After hearing this testimony, the trial court denied the motion to suppress. In the December 28, 2021 judgment entry, the court concluded the question asking whether the bulge was dope was mere on-scene investigative questioning, which did not trigger Miranda, citing State v. Gaston, 110 Ohio App.3d 835, 675 N.E.2d 526 (11th Dist. 1996). Based on Appellant's answer identifying the bulge as dope, the court found the officer was permitted to retrieve the illegal item from the pocket. The court also found the deputy was permitted to remove the baggie under the plain feel doctrine, finding it was immediately apparent to the deputy that the bulge in Appellant's pants was drugs. It was noted the deputy's mid-pat-down question on whether the bulge was dope was immediately followed by his observation that it felt like dope. As to post-Miranda statements, the court concluded Appellant understood the rights recited to him.
At the jury trial, the arresting deputy's body camera video was played for the jury. (Tr. 147); (St. Ex. 3, to 13-minute mark). A BCI forensic scientist testified the substance submitted by the state was meth and weighed 25.89 grams. (Tr. 113, 115). She explained meth was a schedule II controlled substance with a bulk amount of 3 grams. (Tr. 115-116). The deputy's trial testimony repeated much of the testimony he gave at the suppression hearing (summarized supra). He additionally noted the drugs weighed
28.31 grams while in the baggie, as confirmed by a photograph of the baggie on a scale. (Tr. 132); (St.Ex. 2). A photograph of items recovered from the vehicle was also admitted. (St.Ex. 4). The deputy noted while the driver claimed ownership of various items, including meth pipes, she did not claim ownership of the shotgun.
The deputy pointed out Appellant said the gun was not loaded but also said it belonged to a person who was previously in the car. (Tr. 129, 134). The deputy testified the shotgun's barrel measured only 12 inches, and a photograph of it next to a tape measure was admitted. (Tr. 135); (St.Ex. 5). The shotgun had a trigger, a hammer, and an intact firing pin. It was considered a safety hazard to test fire the shotgun with a live round due to the short barrel (and what he believed was a pistol grip modification). However, a "dry fire" was conducted where the hammer was pulled back, the trigger was pulled, and the firing pin was observed to be operating as expected. (Tr. 135-137). The parties stipulated Appellant was under indictment for felony possession of drugs in Summit County at the time in question (an element of having a weapon while under disability). (Tr. 4, 104, 176).
The jury found Appellant guilty of all three offenses. The court sentenced Appellant to 4 to 6 years for aggravated drug possession (for which prison was mandatory), 30 months for having a weapon while under disability, and 11 months for unlawful possession of a dangerous ordnance, all to run concurrently. (1/31/22 J.E.). See R.C. 2925.11(C)(1)(c) and R.C. 2929.13(F)(5) (mandatory prison for the drug offense regardless of community control factors).

- **PROVIDED MATERIAL**
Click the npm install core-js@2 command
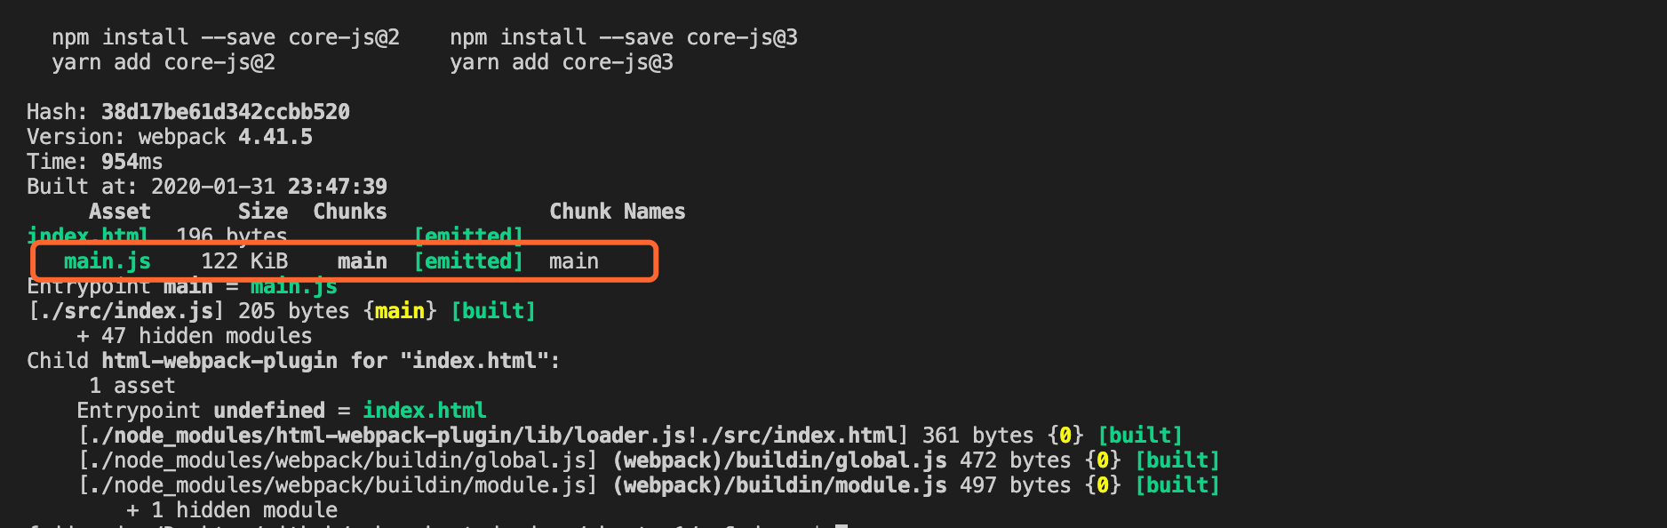1667x528 pixels. click(225, 37)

- **WORK TO COMPLETE**
a – In the court opinion excerpt, how long was the shotgun's barrel?
b – Please repeat the court opinion excerpt from "The jury found" to "community control factors).", switching "concurrently" to "consecutively".

- **ANSWERS TO THE EXERCISES**
a – 12 inches

b –
The jury found Appellant guilty of all three offenses. The court sentenced Appellant to 4 to 6 years for aggravated drug possession (for which prison was mandatory), 30 months for having a weapon while under disability, and 11 months for unlawful possession of a dangerous ordnance, all to run consecutively. (1/31/22 J.E.). See R.C. 2925.11(C)(1)(c) and R.C. 2929.13(F)(5) (mandatory prison for the drug offense regardless of community control factors).